### [Text extract]
start
Review by Wanda Sabir
Africans playing African Americans? Now what will Hollywood think of next? I guess on the plus side having continental Africans in a film with African Americans could draw another audience to such a theme as slavery, an issue I do not hear Africans outside of the Western Hemisphere making much fuss over.
Of course there are the requisite slavery monuments or artifacts, most notably, Doors of No Return sprinkled throughout the port of entries in Africa, West and East specifically. But as a Black person who has return visited such places at Goreé in Senegal, Juffure in The Gambia, and Mangapwani and Stonetown in Zanzibar where there is an Anglican cathedral built on the slave market site; such ruins, historic landmarks or destinations are more economic ventures than places to remember and atone.
In Pemba, the second largest island in the Zanzibar Archipelago, there are other ruins, a slave cave located on the private beach of a resort – yes it is crazy – fat white tourists sunning themselves a few hundred feet from a place where our ancestors were chained. There is a metal marker with this information engraved there. Saidi knew the spot from grade school and took me there; we got in because he knew the manager. They’d gone to tourism school together.
As a descendent I have been the lone Black American visitor to such places many times and find myself overlooked or passed over for the descendents of the slave owners and profiteers. The bitterness in my tone is intentional, so to see Africans profiting once again along with the descendents of the slave owners on the back of freed, enslaved and then freed Solomon Northup, the film makes me pause and reflect.
Perhaps it is the Maafa speaking here, which I have not recovered from … yet.
“12 Years a Slave” affected me differently than Quentin Tarantino’s “Django,” which in its caricature style held me spellbound or suspended in a place of imaginative wonder – the Black man was going to win and get the girl too in the end. In “Django,” the enemy was clearly identified and the dynamics crafted with such attention to polarities – mostly black and white, it was easy to root for the good guys and smile when the bad guys were crucified.
end
### [Data rows]
start
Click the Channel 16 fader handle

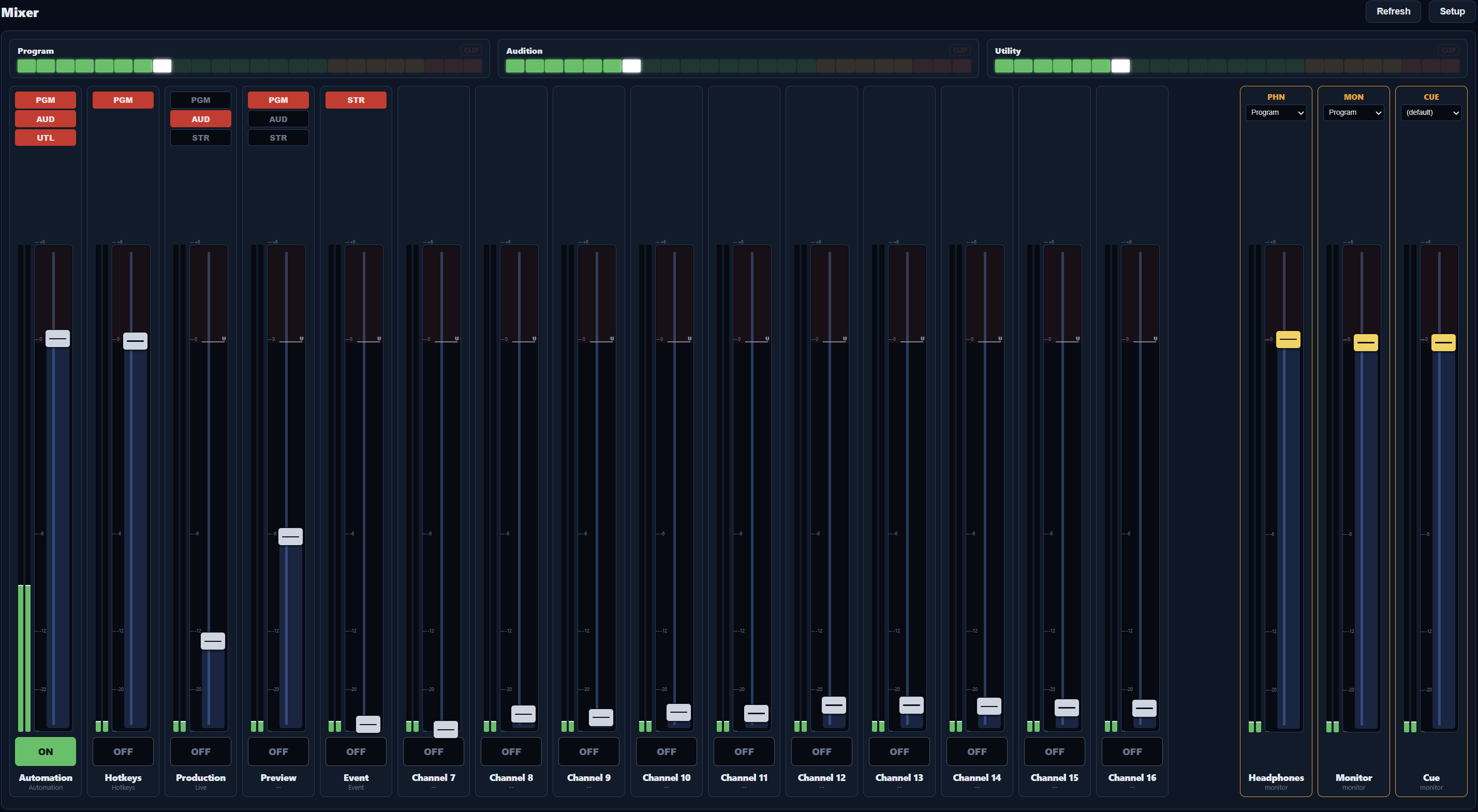pyautogui.click(x=1144, y=708)
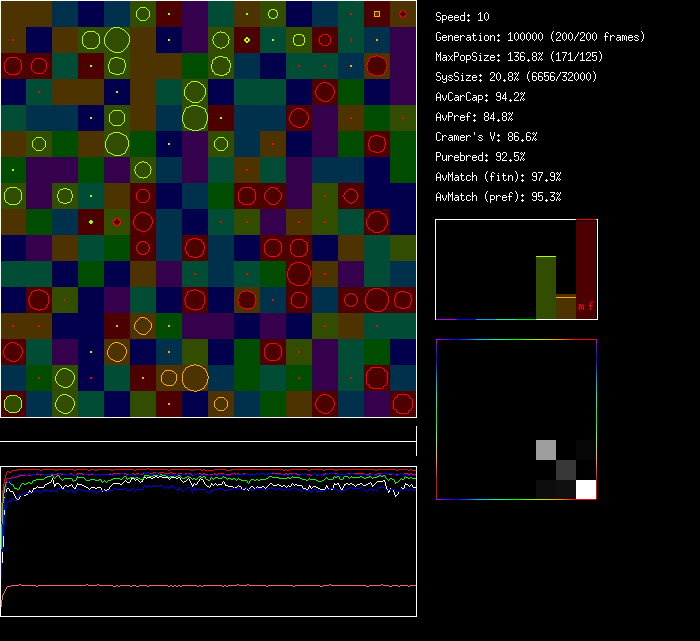This screenshot has width=700, height=641.
Task: Click the 'm f' label in the histogram
Action: point(587,304)
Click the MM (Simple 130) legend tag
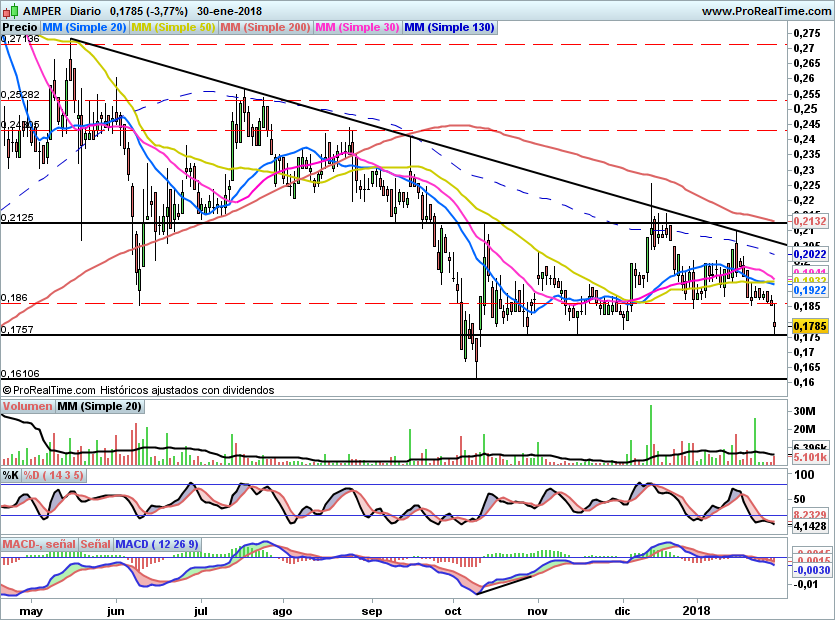835x620 pixels. [449, 28]
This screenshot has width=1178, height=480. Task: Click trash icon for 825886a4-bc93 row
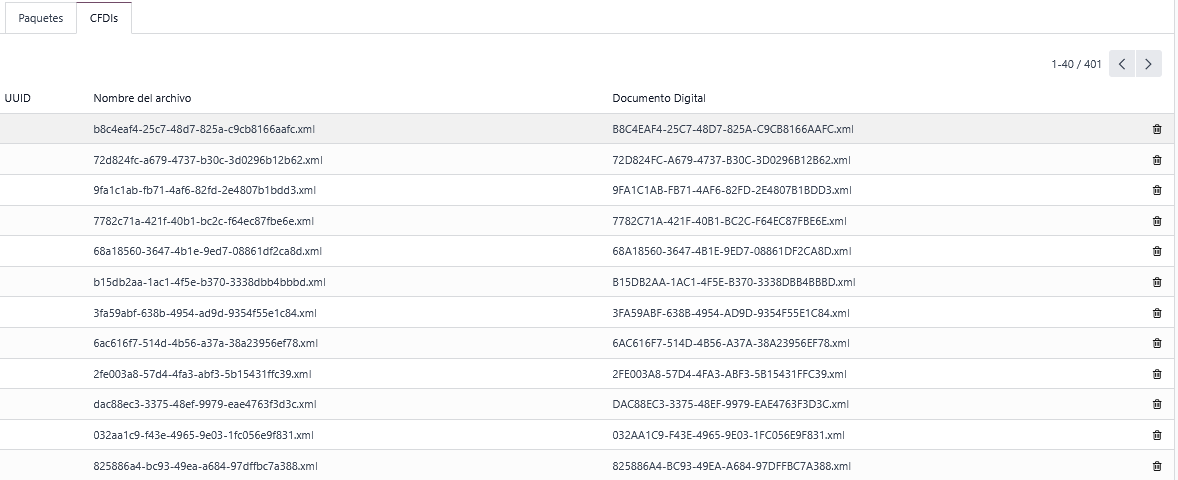(x=1157, y=466)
end
### [Given instruction A]
Update the film review from "As a descendent" up to and including "pause and reflect.", changing "bitterness" to "anger".
### [Given instruction B]
Take the film review further, starting after its final sentence.

### [Final result A]
As a descendent I have been the lone Black American visitor to such places many times and find myself overlooked or passed over for the descendents of the slave owners and profiteers. The anger in my tone is intentional, so to see Africans profiting once again along with the descendents of the slave owners on the back of freed, enslaved and then freed Solomon Northup, the film makes me pause and reflect.

### [Final result B]
The situation is muddied and mixed up in “12 Years.” The bad guys are often painted with a bit of humanity that doesn’t change the outcome for poor Northup, yet presents a more nuanced portrait of the slave trade as an economic system that many white plantation owners used to assuage debt. There is even a white man who picks cotton along with the enslaved Africans – his story to Northup is that the slave system negatively affects both the captives and their guards. He survived by staying in an alcohol induced stupor, so hateful was his occupation – the man was a liar, a good one at that, Northup learned the hard way.
The inclusion of God and biblical references to justify this criminal activity, condoned by government at that time (and even now, if one looks at prisoner rights), juxtaposed with the rape of mothers and babies or youth, the abuse of power and the brutality of these men toward other human beings, made me wonder several times in the film, when Solomon’s ordeal would be over.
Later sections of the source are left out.